**Task goal**
The answer must consist of every line below that contains the word "käekett".

**Extracted records**
* * * * *
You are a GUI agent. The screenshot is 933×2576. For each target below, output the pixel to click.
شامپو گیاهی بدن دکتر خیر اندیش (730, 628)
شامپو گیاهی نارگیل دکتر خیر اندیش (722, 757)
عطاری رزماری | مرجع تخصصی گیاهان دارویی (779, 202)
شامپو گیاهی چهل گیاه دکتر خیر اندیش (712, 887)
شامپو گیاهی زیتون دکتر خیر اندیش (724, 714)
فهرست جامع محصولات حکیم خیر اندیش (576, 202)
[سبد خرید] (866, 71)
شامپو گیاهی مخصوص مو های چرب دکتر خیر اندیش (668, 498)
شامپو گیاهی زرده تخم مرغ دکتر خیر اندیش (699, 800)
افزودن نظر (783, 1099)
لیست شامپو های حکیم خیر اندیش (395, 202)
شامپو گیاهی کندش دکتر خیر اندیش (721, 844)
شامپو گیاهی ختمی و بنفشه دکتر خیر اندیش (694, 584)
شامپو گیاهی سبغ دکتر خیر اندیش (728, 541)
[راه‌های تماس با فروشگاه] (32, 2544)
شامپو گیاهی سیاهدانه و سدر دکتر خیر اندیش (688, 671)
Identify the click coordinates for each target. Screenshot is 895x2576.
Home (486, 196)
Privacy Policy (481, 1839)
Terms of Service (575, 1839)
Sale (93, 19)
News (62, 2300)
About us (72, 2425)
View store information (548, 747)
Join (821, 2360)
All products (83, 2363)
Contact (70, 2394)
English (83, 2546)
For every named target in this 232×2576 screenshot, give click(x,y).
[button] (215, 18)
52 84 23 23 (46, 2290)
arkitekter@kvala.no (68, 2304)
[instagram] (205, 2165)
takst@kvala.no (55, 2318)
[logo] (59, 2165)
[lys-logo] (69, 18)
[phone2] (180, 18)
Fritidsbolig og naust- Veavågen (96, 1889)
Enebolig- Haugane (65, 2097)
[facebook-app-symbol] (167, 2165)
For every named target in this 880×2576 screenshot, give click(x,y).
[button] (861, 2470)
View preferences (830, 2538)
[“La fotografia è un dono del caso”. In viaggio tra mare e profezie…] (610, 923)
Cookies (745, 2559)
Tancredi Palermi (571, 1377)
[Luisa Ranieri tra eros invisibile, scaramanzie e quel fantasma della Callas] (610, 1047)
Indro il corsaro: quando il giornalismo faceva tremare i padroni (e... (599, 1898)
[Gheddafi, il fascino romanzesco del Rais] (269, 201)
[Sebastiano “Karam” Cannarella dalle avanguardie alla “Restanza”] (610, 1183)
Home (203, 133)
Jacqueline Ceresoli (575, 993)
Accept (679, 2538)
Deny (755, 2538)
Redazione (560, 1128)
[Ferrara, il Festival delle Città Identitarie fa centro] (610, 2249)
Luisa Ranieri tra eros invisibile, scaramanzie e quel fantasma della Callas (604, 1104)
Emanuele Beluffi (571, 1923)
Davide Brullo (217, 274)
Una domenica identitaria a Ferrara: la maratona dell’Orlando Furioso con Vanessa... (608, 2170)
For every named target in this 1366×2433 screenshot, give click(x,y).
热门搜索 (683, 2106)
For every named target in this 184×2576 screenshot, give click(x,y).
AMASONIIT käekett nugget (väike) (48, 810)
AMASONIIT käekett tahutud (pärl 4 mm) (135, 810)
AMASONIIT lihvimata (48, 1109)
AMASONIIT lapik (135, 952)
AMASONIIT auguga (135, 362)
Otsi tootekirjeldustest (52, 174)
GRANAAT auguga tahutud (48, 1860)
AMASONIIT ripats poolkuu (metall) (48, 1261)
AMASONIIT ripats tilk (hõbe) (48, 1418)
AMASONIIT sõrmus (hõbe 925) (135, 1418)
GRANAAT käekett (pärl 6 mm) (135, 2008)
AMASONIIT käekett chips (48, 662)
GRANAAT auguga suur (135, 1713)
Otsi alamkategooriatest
* * * * *
**Response below**
AMASONIIT käekett nugget (väike) (48, 810)
AMASONIIT käekett tahutud (pärl 4 mm) (135, 810)
GRANAAT käekett (pärl 6 mm) (135, 2008)
AMASONIIT käekett chips (48, 662)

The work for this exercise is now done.